Yıkılan binaların 99 yılında çıkarılan yapı ruhsat yönetmeliğinden önce yapıldığını belirten Soyer, "Yapılan ilk gözlemlerde deniz kumunun kullanıldığına dair veriler var elimizde.
Demir donatı alanlarının zayıflığıyla ilgili bilgiler var. Hatta zemin katta örneğin kolonu market yapmak için, spor salonu yapmak için kesmişler" diye konuştu.

"YASAL DÜZENLEME YAPILMASI İÇİN TALEPTE BULUNACAĞIZ" 
"99 yılında yapılmış olan ruhsat almış yapılarla ilgili mutlaka yeni bir düzenlemeye, yasal düzenlemeye ihtiyaç var" diyen Soyer, şu ifadeleri kullandı: "Biz ihbar gelmeden 99 yılından önce ruhsat almış yapılarla ilgili yapı deformasyonu olup olmadığına dair bir tespit yapma yetkisine sahip değiliz.
Böyle bir yetki yok. Halbuki bu mutlaka olmak zorunda. O nedenle ilk işimiz şu telaş bittikten sonra 99 yılından önce ruhsat almış bütün yapıların zemin katlarıyla ilgili tespit yaptıracağım.

Bu tespitler sonucunda yıkılması gereken, oturulamaz durumda olan ve tehdit arz eden binalarla ilgili de yıkım kararı almak için bir yasal düzenleme yapılması için talepte bulunacağız. Biz bunu yapacağız. Bu tespitleri bütün İzmir'deki binalar için yapacağız. Bu yapı deformasyonlarının birçok binada olduğundan eminim. Yıkılan binalarda da bu maalesef var. O nedenle burada bir tedbir almamız lazım."

"TİCARETHANEYE DÖNMÜŞ YAPILARI TEK TEK TARAYACAĞIZ" 
"Bir bakış açısıyla ilgili önemi bir ders çıkartıyoruz" diyen Soyer, bunu şöyle açıkladı: "Bugüne kadar kentsel dönüşüm için ruhsatlı binaların olduğu alanları hiç düşünmedik.

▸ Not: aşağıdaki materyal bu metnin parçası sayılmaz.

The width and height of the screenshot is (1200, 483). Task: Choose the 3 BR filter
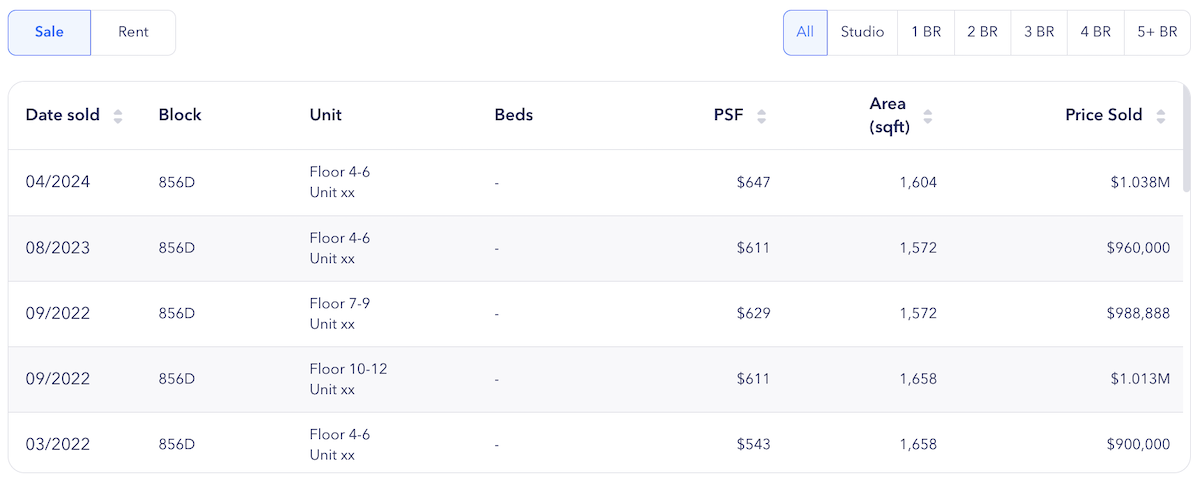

Hep ruhsatsız olan binaların bulunduğu alanlarla ilgili kentsel dönüşüm gerektiğini düşündük. Oysa yaşadığımız depremdeki tahribat ruhsatlı yapıların, imar planlarının olduğu yerlerde. Demek ki ezberimizi bozmamız lazım.

Demek ki ruhsatlı alanlarla ilgili de imar planlarında yenileşmeye, yeni bir bakış açısına ihtiyacımız var. Kısacası biz bir yandan bu kentsel dönüşümle ilgili çalışmaları yeni bir perspektifle yapmaya başlayacağız.

İkincisi de derhal 99 yılından önce ruhsat almış ve içinde oturulmakta olan zemin katları ticarethaneye dönmüş bütün yapıları tek tek tarayacağız."

"GEREKİRSE MECLİS'E TAŞIYACAĞIM" 
"Yapı deformasyonunda bize ihbar gelmediğinde böyle bir denetim yapma yetkimiz yok" diye sürdüren Soyer, "Sadece incelemesini yapabiliyoruz. Yıkım yetkisini almak için gerekiyorsa yasal düzenlemeyi Meclis'e taşıyacağım.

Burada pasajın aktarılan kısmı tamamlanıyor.